Daniela Brunelli e Gelmino Tosi (in centro nella foto), marito e moglie, tre figli, anni di esperienze in Africa, iniziate in un ospedale in Tanzania trent’anni fa e ritornati un anno fa in Sud Sudan. Hanno parlato della loro vita vissuta per quasi un anno in Sud Sudan come volontari CUAMM, medici e non solo che danno tempo ed energia per stare assieme ad altri e ad altre. Se chiediamo ad un anziano dove si trova il Sudan difficilmente avremo una risposta: ‘In Africa’ Sud Sudan? Sotto il Sudan ma chissà..’ Se lo chiediamo ad un ragazzo avremo una scena muta: non c’è posto sul web per un giovane paese africano che ha fame di pace prima ancora che di cibo e di strutture. Eppure è uno stato indipendente, recente, a prevalenza cristiana, ma diviso ed in guerra fra Etnie.

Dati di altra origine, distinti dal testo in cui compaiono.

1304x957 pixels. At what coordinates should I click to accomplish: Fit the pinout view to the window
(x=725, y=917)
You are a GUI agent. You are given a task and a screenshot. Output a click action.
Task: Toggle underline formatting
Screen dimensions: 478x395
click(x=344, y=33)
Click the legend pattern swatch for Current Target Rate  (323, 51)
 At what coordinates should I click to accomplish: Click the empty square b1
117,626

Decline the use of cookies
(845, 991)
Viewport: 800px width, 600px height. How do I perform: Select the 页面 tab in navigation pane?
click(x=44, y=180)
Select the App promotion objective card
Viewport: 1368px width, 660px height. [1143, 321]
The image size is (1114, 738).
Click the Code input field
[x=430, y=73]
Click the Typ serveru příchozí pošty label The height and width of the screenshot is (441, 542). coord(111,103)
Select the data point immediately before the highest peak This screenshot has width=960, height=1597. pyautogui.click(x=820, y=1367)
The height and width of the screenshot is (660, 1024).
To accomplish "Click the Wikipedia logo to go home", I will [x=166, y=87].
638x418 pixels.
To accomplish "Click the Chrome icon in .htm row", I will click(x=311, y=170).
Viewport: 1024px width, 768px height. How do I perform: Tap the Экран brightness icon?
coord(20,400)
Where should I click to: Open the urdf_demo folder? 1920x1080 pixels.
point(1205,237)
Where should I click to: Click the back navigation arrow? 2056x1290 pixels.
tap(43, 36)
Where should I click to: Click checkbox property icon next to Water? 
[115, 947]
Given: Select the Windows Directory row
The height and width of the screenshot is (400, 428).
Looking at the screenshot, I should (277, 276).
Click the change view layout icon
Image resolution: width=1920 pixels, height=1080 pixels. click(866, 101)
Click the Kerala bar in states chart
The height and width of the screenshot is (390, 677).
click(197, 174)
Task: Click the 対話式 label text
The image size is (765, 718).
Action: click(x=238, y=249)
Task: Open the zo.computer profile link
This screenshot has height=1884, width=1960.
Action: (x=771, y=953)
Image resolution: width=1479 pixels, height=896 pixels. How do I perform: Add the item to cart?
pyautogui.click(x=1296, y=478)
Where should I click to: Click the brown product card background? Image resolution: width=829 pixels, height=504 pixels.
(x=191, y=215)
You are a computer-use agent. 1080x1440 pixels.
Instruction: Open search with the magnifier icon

Lo stato ha parcellizzato il territorio in 24 regioni sempre più piccole e la sanità pubblica è di fatto appaltata alle organizzazioni internazionali che creano le strutture assistenziali ed assumono il personale.
7 ore su 7, 24 ore su 24, persone, italiani, tanti italiani come Daniela e Gelmino, sono con altre persone per curare, assistere, educare, come a Lui, una città sul confine e sulla linea del fronte fra Nuer e Dinka, perché nella povertà quello che non mancano mai sono la violenza e le armi. Capitale: Juba. Corso del Nilo bianco. Pozzi di petrolio.
Sul fronte della sofferenza e del bisogno evidente due veronesi, chiusi in casa per il timore degli attacchi, mentre decine di donne con i bambini raccoglievano rapidamente in fagotti quanto necessario per vivere e per fuggire.
Un ospedale a Lui ed una scuola per ostetriche, perché in Sud Sudan nascono i bambini, nella guerra, ed un progetto per far uscire i bambini di casa e dalla paura.
Una marcia contro l’HIV (vedi foto), far valere i propri capelli bianchi per far sentire le ragioni della giustizia, curare, è una storia piccola e lontana che arricchisce, che non vediamo in televisione, ma che conosciamo una sera di ottobre in un incontro in parrocchia, mentre nelle case si sceglie fra un reality ed un varietà che non arricchisce nessuno.
Medicine portate con la scorta di un autoblindo, stipendi scortati con trasporti a sorpresa, pianificazione trimestrale dei bisogni sanitari perché anche avere quanto necessario può essere impedito dalla guerra.
Ed un Papa, Francesco, che bacia i piedi al presidente di una etnia, ed al vicepresidente, suo rivale, per parlare con i gesti e chiedere pace incoraggiando quanti danno ed hanno dato tempo per una zona in ombra sulla terra, per bambini ed adulti che non fanno notizia.
Daniela e Gelmino, due come noi ma una donna ed un uomo con occhi più grandi dei nostri e voci che giungono alle nostre orecchie con entusiasmo per il senso trovato lontano da Verona. C’era una cappella a Lui, senza un prete, un vescovo fuggito per le minacce. C’era e c’è il Signore, nella guerra e nella povertà, ma anche nel sorriso delle giovani che caricano l’acqua o nel gioco dei ragazzi che calciano un pallone giunto dall’Europa e sorridono nonostante tutto.
E ci sono persone che ballano in tondo per ore all’annuncio di una tregua, e ci sono i nostri volti europei che un po’ considerano quanto ascoltato come echi di una storia che ci riporta a Daniele Comboni, un po’ si sentono provocati nella nostra piccola visione della realtà, un po’ si sentono felici per le belle persone che partono e testimoniano di scuola per i ragazzi, di matematica insegnata con i bastoncini, di cure per le donne, di una fede che vive fra i poveri con una teologia pratica fatta di gesti e di coraggio. E viene voglia di provare ad uscire dal cerchio dei pregiudizi e delle certezze per provare a stare assieme ai bisogni del mondo per cercare di avere, almeno per provarci, gli occhi luminosi di chi ha visto sofferenza ma ha toccato anche la gioia semplice di chi spera.